→ **REQUIRED WORK**
Reproduce word for word the lines from the beginning of the entries to the line with "Given: Click the", both included, but none of the pictures.

### PROVIDED DATA

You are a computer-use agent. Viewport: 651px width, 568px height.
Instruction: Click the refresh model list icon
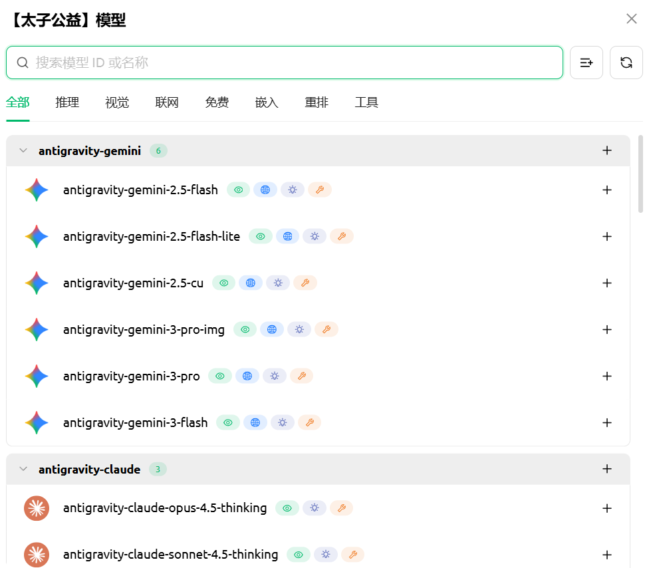(x=626, y=63)
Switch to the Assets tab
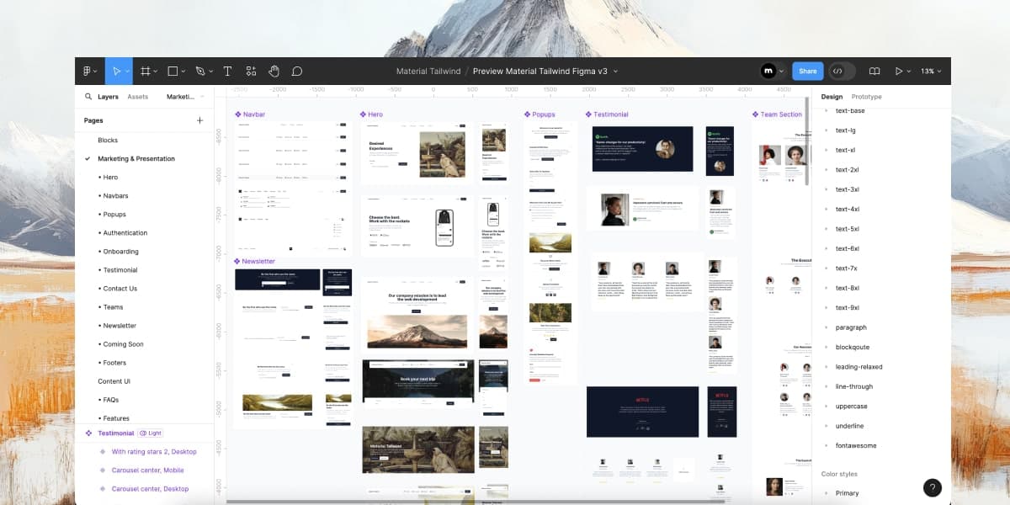This screenshot has width=1010, height=505. tap(137, 97)
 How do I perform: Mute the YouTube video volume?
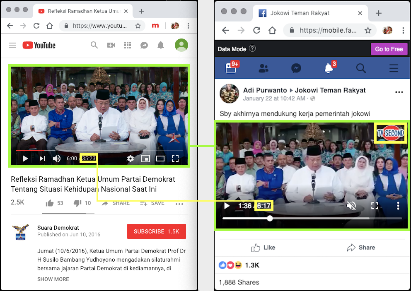(57, 158)
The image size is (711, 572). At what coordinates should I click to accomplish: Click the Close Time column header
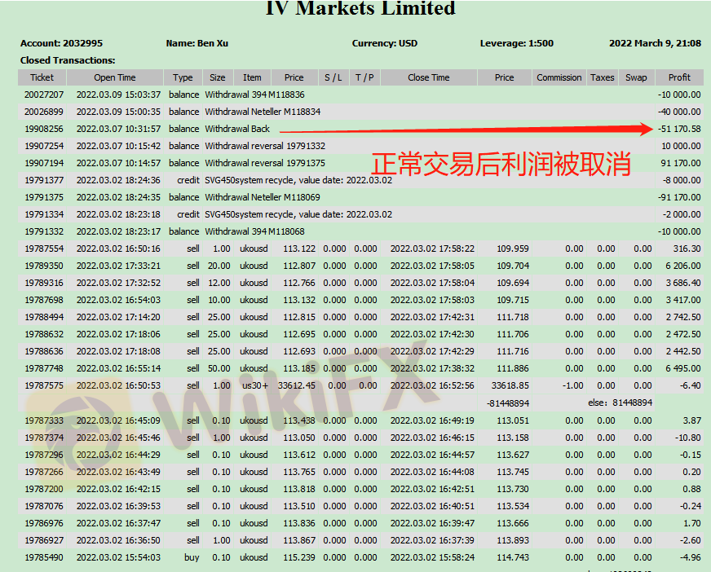pos(428,77)
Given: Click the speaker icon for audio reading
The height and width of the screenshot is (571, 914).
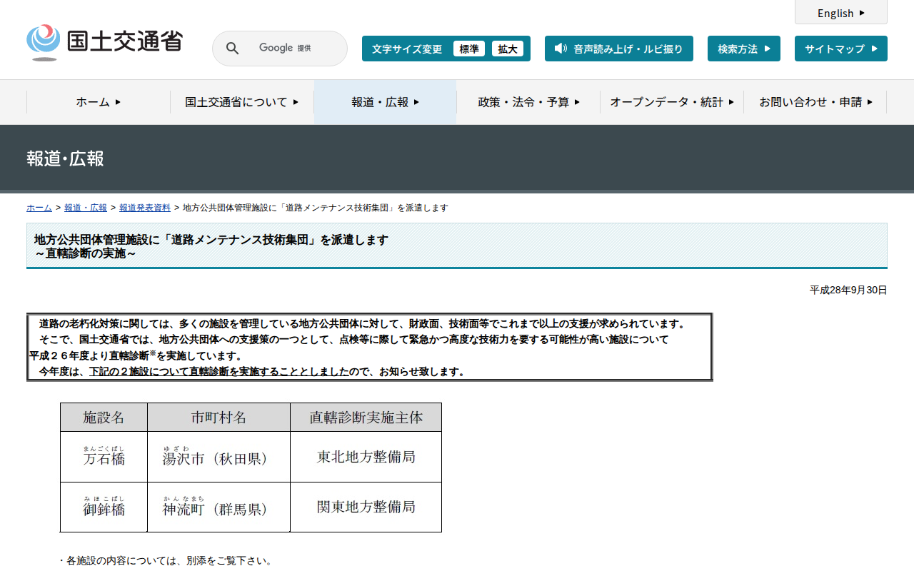Looking at the screenshot, I should click(x=561, y=49).
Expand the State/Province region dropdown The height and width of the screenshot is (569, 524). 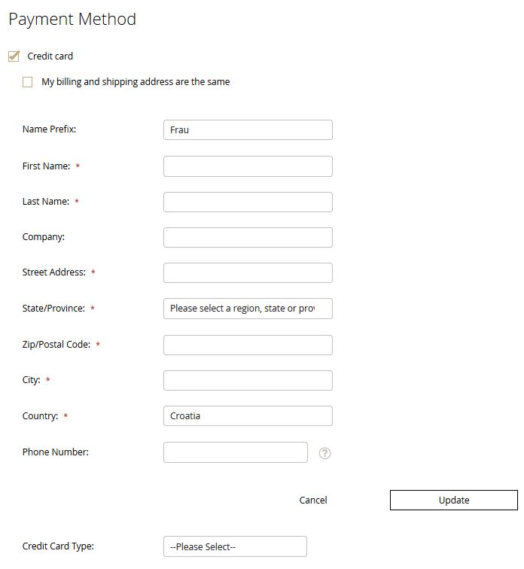coord(248,309)
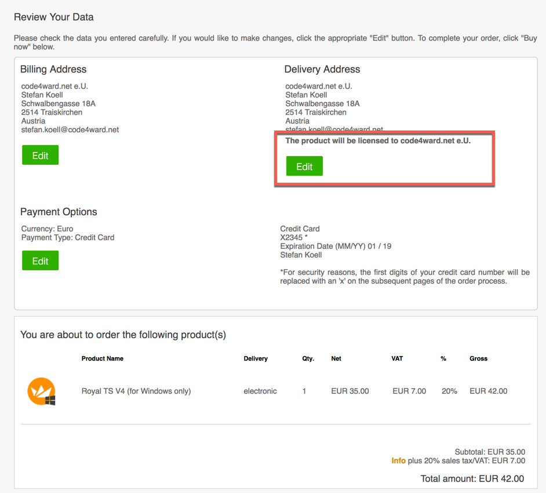Click the billing email stefan.koell@code4ward.net
Viewport: 546px width, 493px height.
70,130
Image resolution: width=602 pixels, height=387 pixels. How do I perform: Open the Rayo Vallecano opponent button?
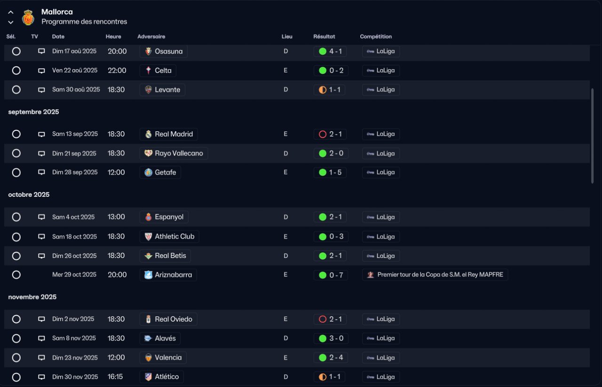(x=174, y=153)
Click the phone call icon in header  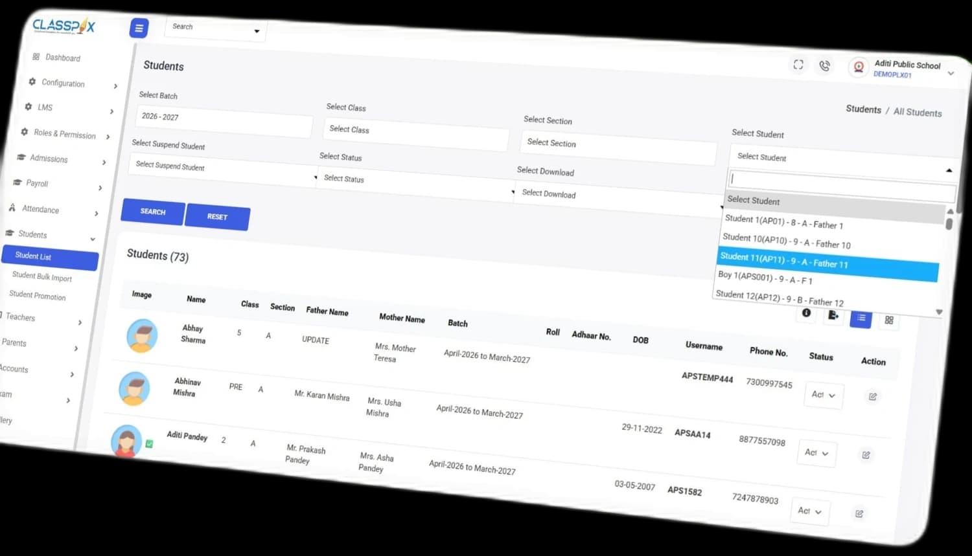[x=824, y=66]
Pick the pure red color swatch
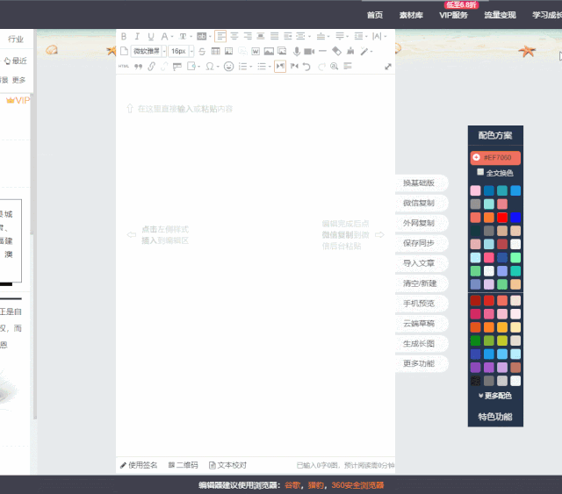This screenshot has height=494, width=562. (502, 218)
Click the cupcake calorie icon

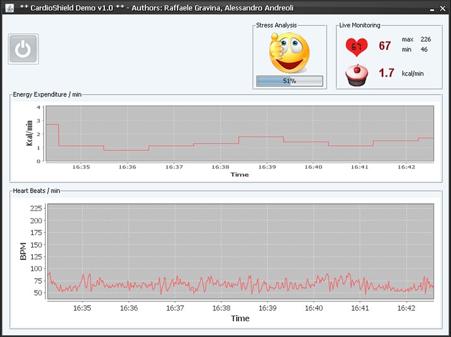pyautogui.click(x=357, y=75)
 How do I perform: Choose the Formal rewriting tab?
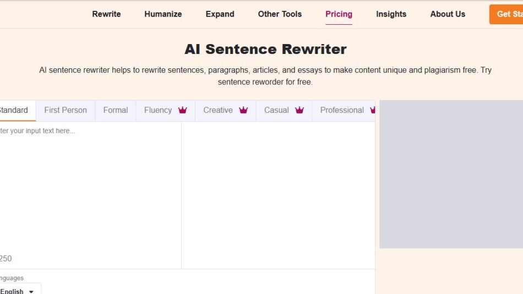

######

→ **SOLUTION TO THE EXERCISE**
You are a computer-use agent. Viewport: 651px width, 568px height.
Instruction: Click the refresh model list icon
(x=626, y=63)
Switch to the Assets tab
This screenshot has width=1010, height=505. tap(137, 97)
 How do I perform: Mute the YouTube video volume?
(57, 158)
The image size is (711, 572). At what coordinates should I click to accomplish: Click the Close Time column header
pos(428,77)
Given: Click the speaker icon for audio reading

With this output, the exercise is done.